Learn python programming through algorithms - Binpacking

Bin packing algorithm for regular and irregular shape
Part 1: theory and data preparation

 

This is not intended to be just a programming tutorial that has the one “right” route to solving a problem, I will state the philosophy behind choosing something, and by philosophy I mean that everything has a good side and an underside and I will be detailing them both as well as some of the mistakes and weird undocumented python behaviors that I learned from.
for example :
    Most of my clients ask for fitting the largest items first but it almost always fails to bring good results

I will be explaining the theory and giving examples from my code as I go instead of just stating the theories and explaining them in one bulk.

So many clients asked me to do a variant of an algorithm to pack items for them into the tightest space possible as an alternative for softwares like Fastcam’s fastcut optimizer or Sketchcut and many others as each had its own limitation/problem.

Saving space/ cutting on waste materials is the ultimate goal.

Packing items in the tightest space possible is termed bin packing.

Cutting shapes out of a larger sheet can be termed a cutting stock problem and if the cutting pattern has to be in mind, as in, the cutting patterns must be aligned as much as possible while cutting, then thats called a guillotine problem.

Applications were :

Cutting doors from big slabs of wood along the grain and take notice of the saw’s waste (will be explained later).

Cutting wooden frames for windows , horizontal or vertical to the slabs provided.

Cutting L-shapes and rectangles out of marble/stone for kitchens, some shapes were to be glued together later for the same kitchen, so I added an option to link those shapes such that they are cut from the same slab to have the same shade of color.

    Cutting frames and shapes for steel reinforcements and doors.

My first variant of that algorithm was for an extremely nice postmodern artist and the smartest client that I ever had by a large margin,  coralie vogelaar , who wanted this for a project of her own involving mixing A.I. with art to pack 3D .stl sculptures into the tightest space possible which I will discuss more later.

Sample of my output including L-shapes

L-shape to cut

By the end of this tutorial, you will learn about linked lists, binary trees, meshing, collision detection.

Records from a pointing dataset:
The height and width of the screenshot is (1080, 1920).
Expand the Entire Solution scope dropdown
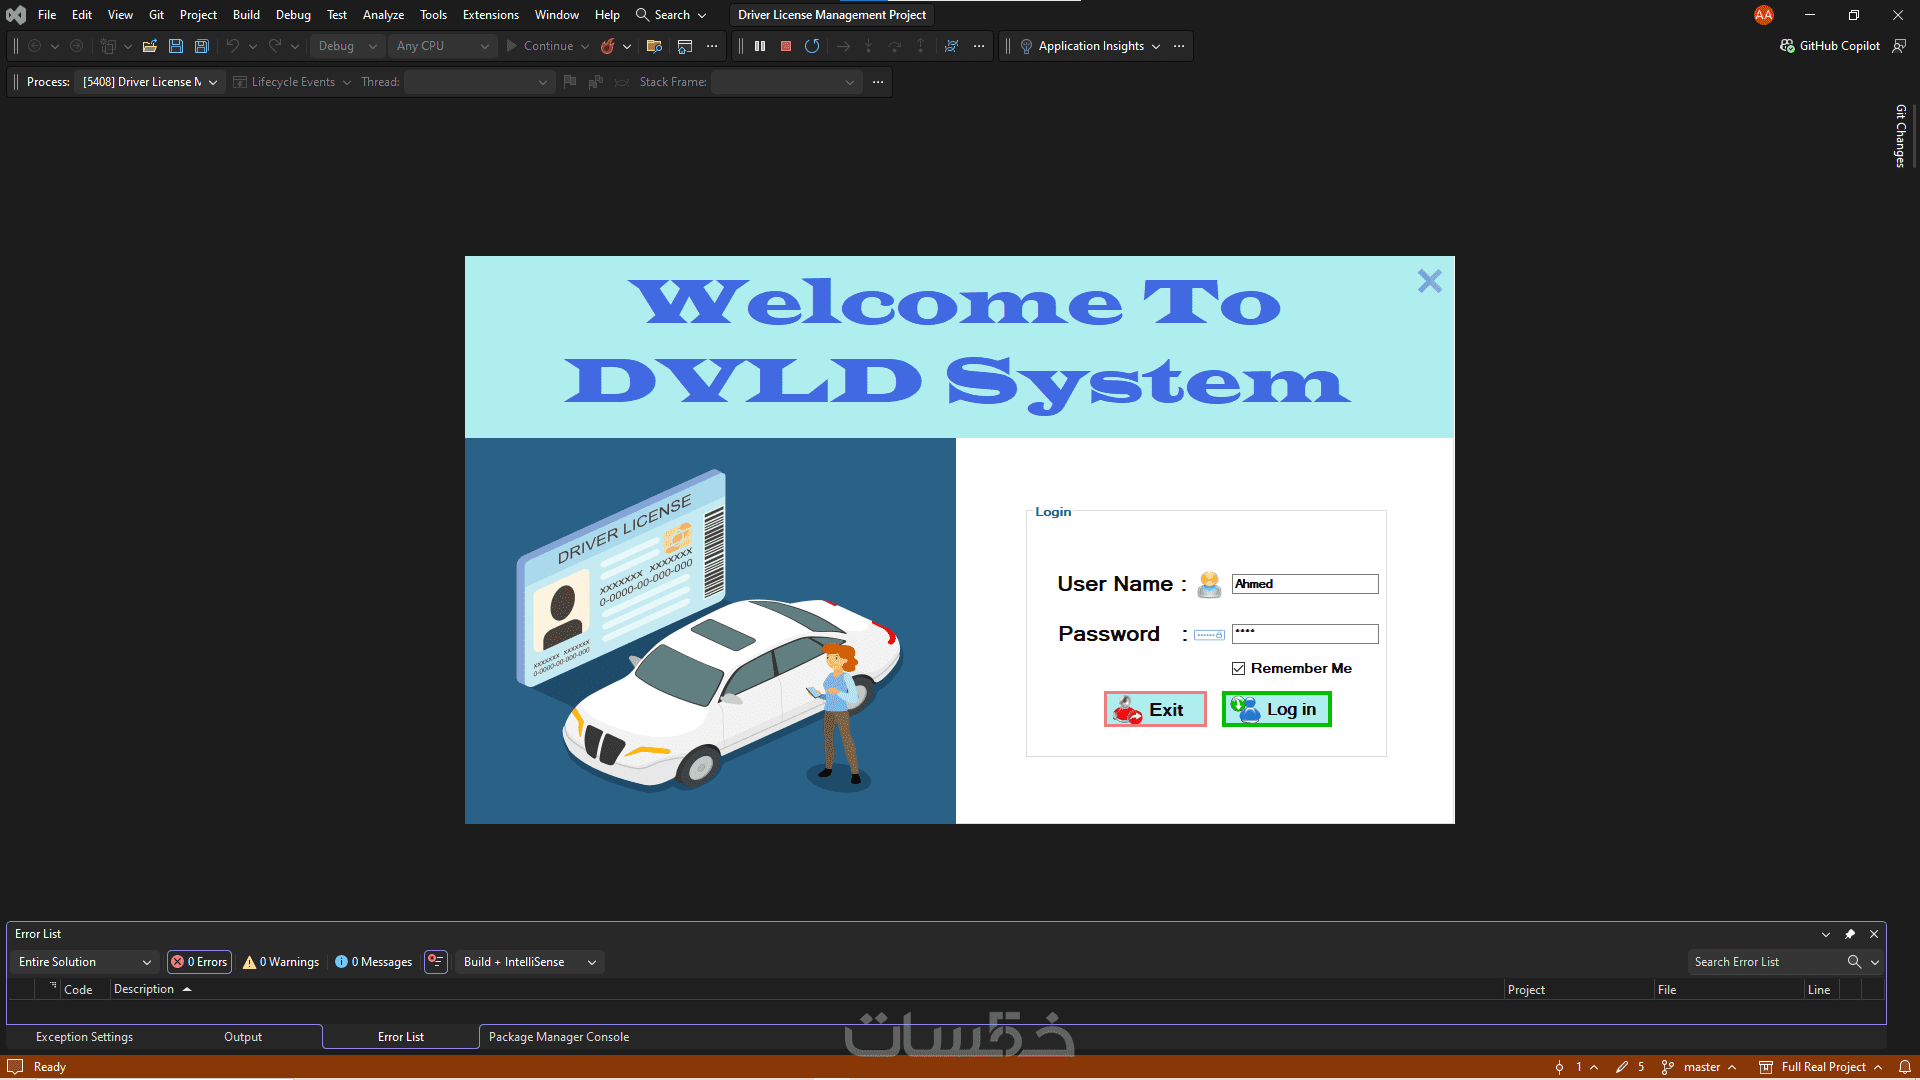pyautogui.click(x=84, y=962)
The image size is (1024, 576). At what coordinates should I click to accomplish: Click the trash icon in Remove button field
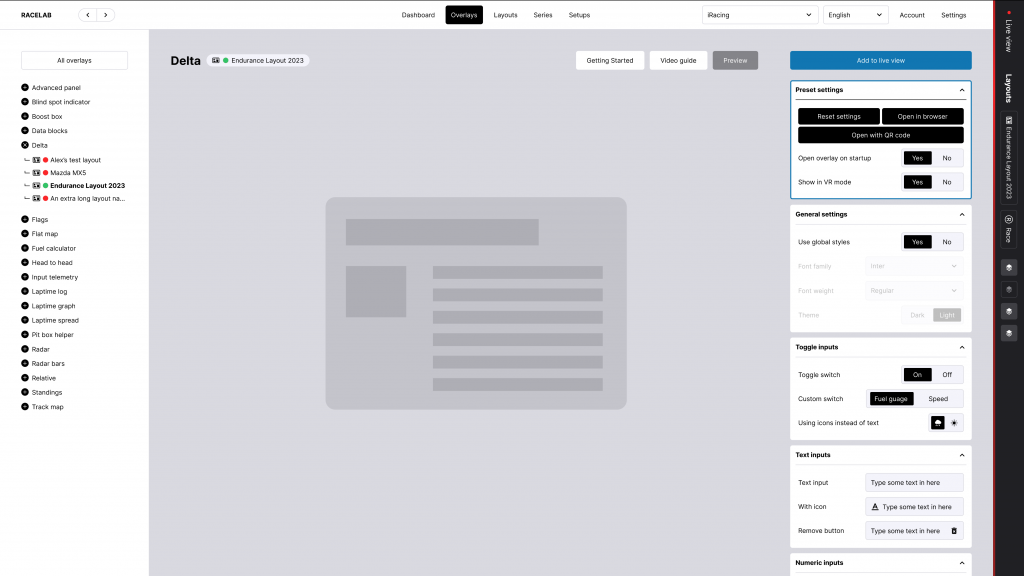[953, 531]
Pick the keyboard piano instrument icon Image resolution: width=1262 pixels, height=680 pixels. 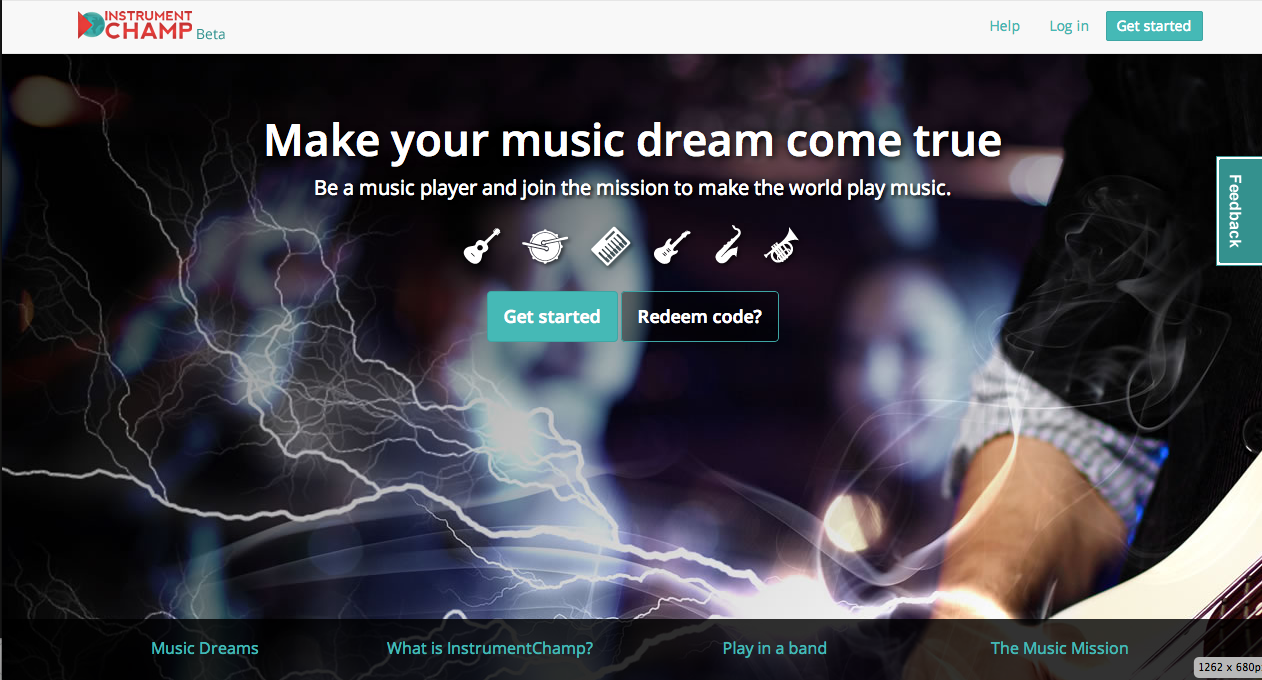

OBJECTIVES:
1) Echo the portion of the bin packing tutorial between "I will be explaining" and "its own limitation/problem.", inclusive.
2) In the bin packing tutorial, what is the name for a cutting stock problem in which the cutting patterns must be aligned as much as possible while cutting?

SOLUTIONS FOR EACH TASK:
1)
I will be explaining the theory and giving examples from my code as I go instead of just stating the theories and explaining them in one bulk.

So many clients asked me to do a variant of an algorithm to pack items for them into the tightest space possible as an alternative for softwares like Fastcam’s fastcut optimizer or Sketchcut and many others as each had its own limitation/problem.

2) A guillotine problem.